» **The problem**: Give the lines from the one containing "Screen dimensions: 1114x656" through the one containing "pos(1306,368)", inclusive, as a JSON list of strings with one string per line and blank lines omitted. Leave the pictures out of the answer.

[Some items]
■ ■ ■

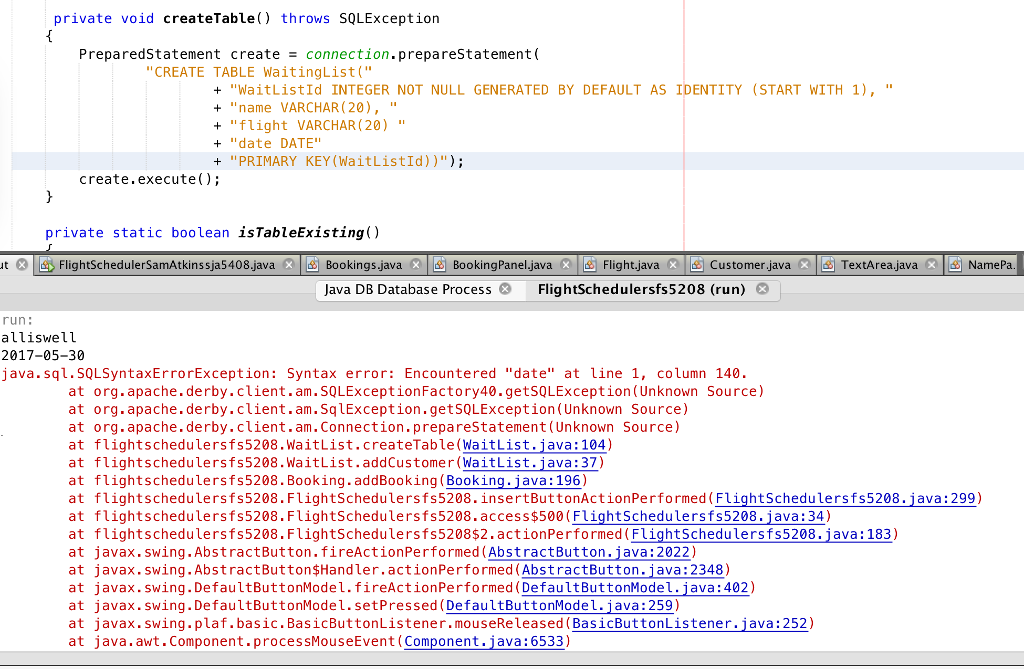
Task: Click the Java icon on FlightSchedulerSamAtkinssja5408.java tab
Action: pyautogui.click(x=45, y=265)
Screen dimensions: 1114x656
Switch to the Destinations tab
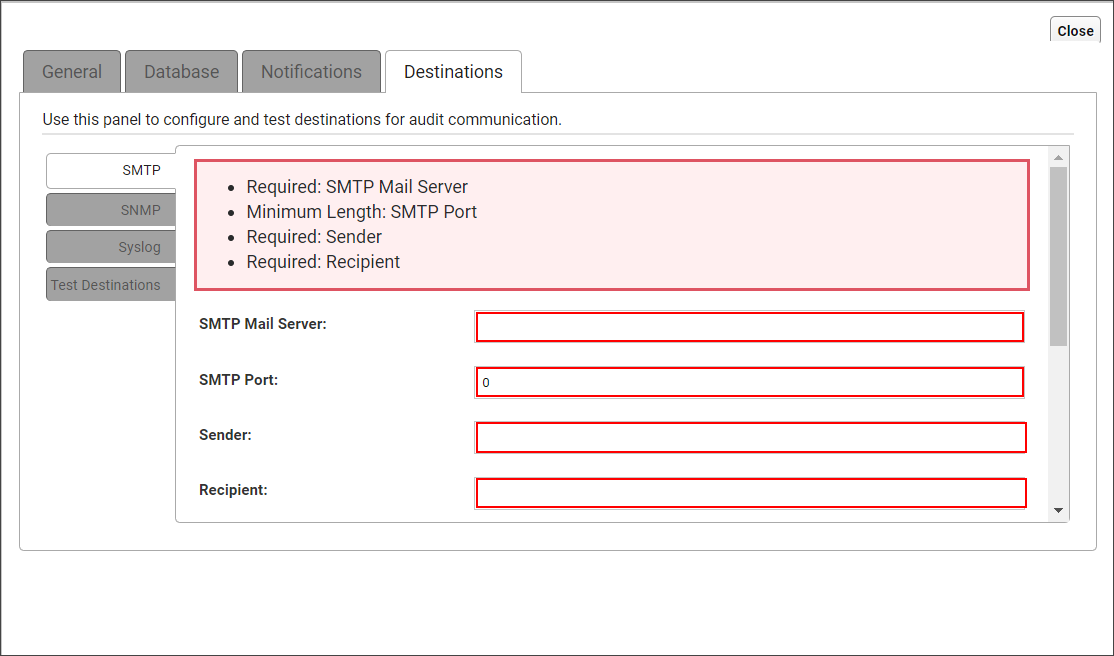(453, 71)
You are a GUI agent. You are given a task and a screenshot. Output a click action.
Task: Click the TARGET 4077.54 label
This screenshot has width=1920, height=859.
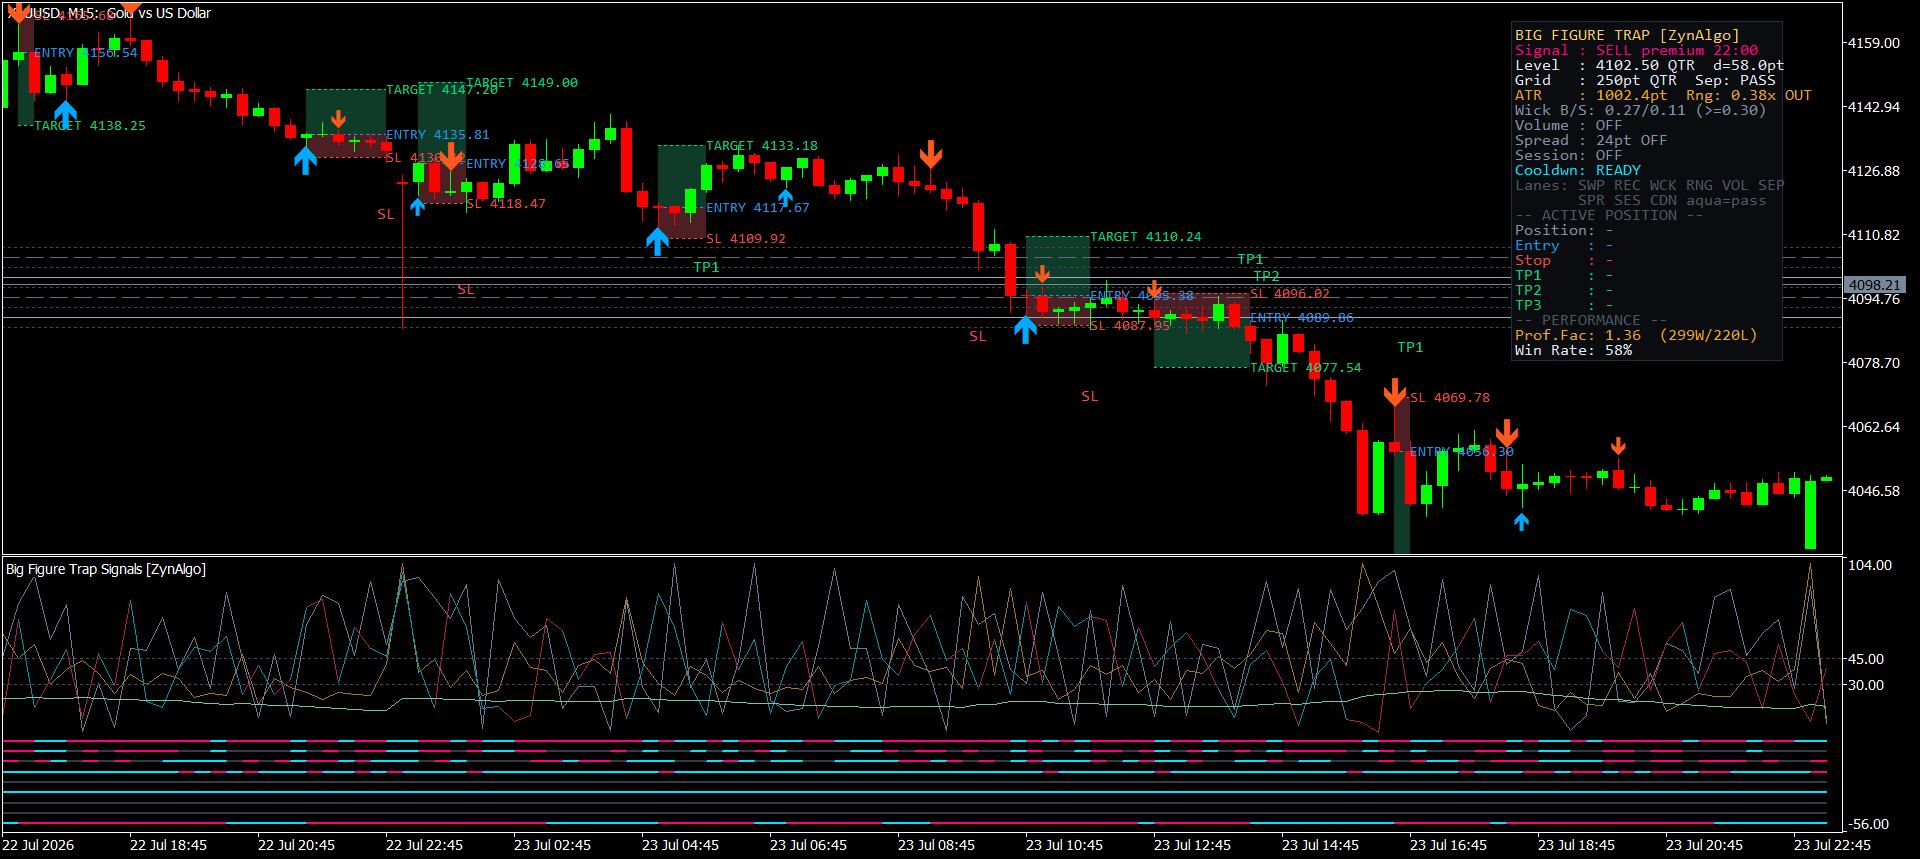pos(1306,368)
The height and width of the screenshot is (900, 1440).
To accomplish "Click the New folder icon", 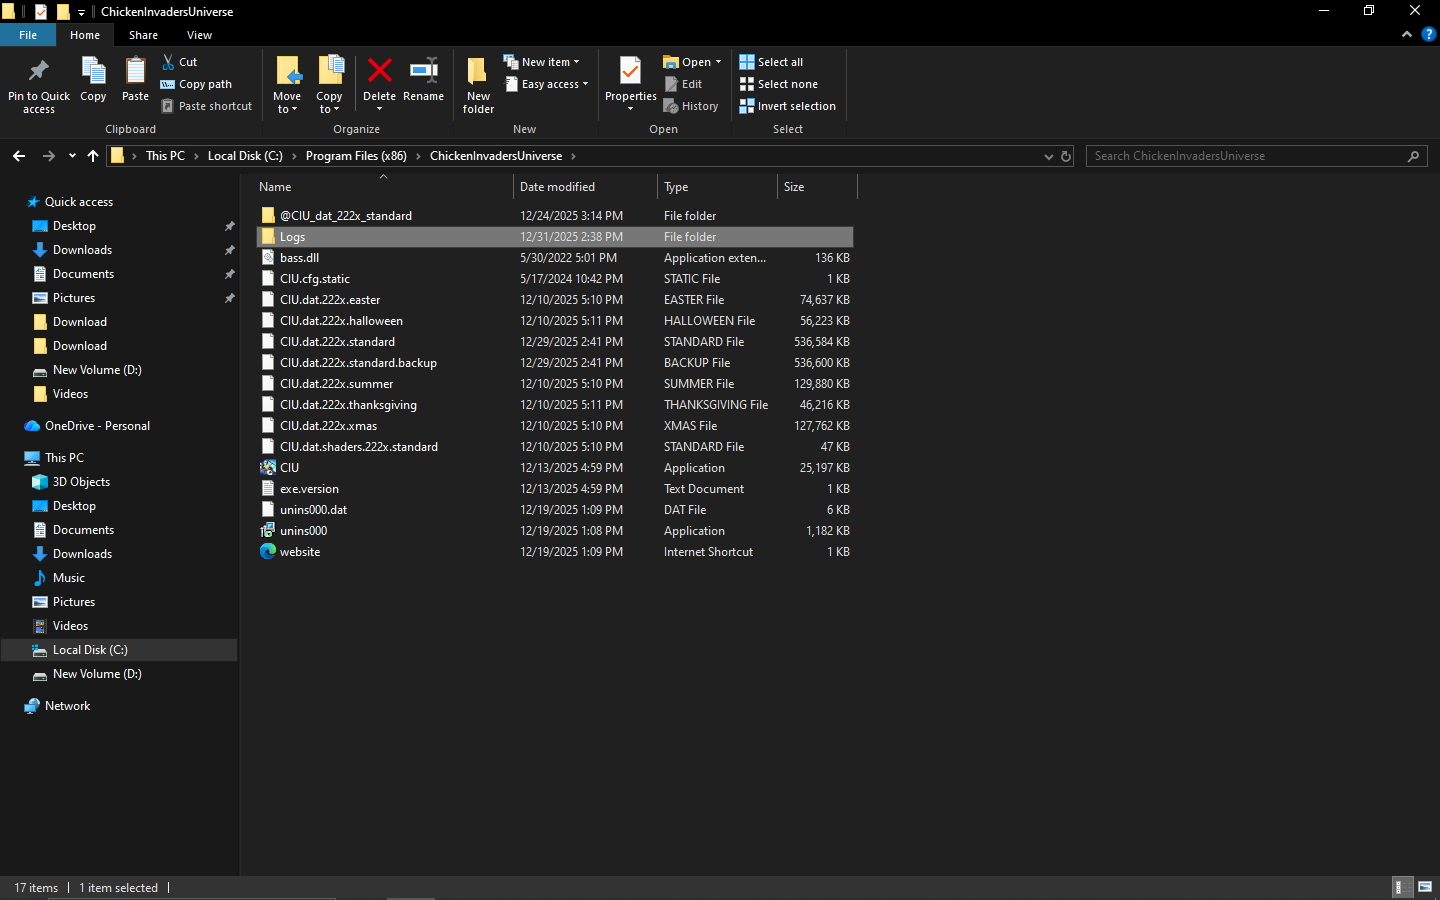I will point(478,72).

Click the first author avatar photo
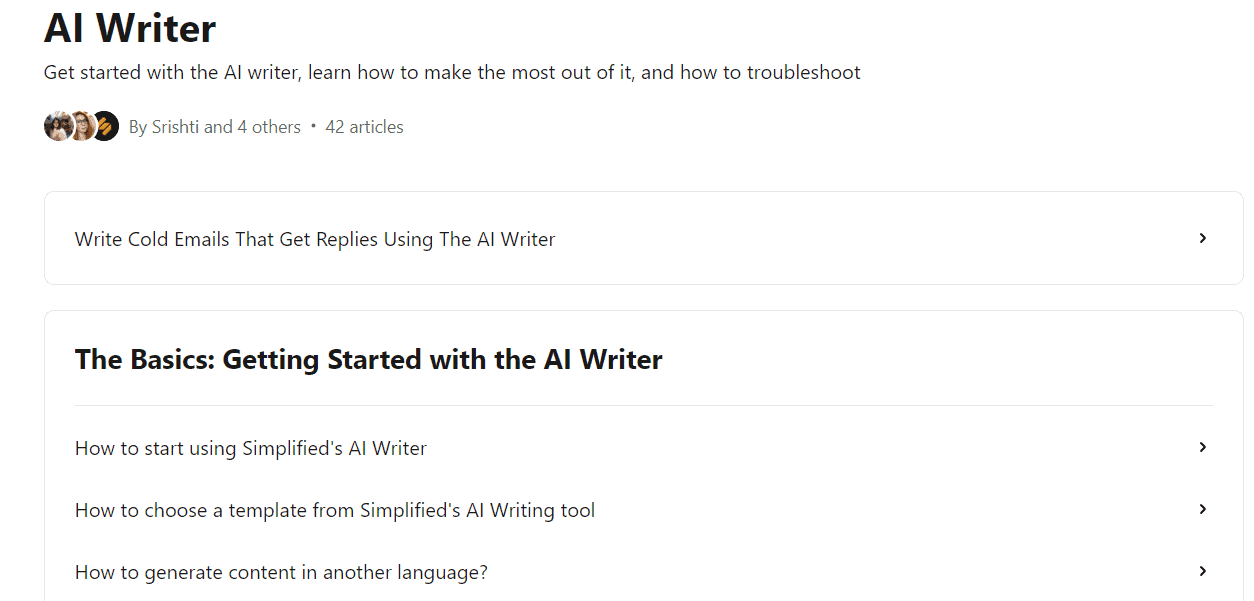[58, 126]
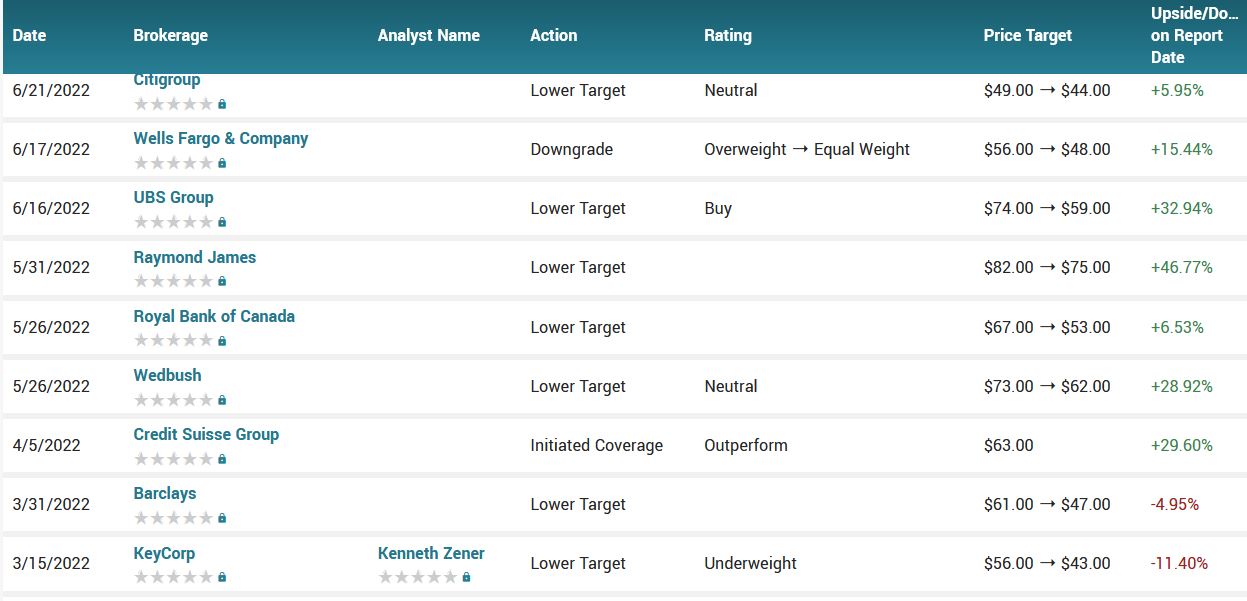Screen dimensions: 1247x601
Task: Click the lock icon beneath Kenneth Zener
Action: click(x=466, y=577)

■ ■ ■

» **Output for this task**:
[
  "Screen dimensions: 1114x656",
  "Switch to the Destinations tab",
  "(453, 71)",
  "You are a GUI agent. You are given a task and a screenshot. Output a click action.",
  "Task: Click the TARGET 4077.54 label",
  "This screenshot has width=1920, height=859.",
  "pos(1306,368)"
]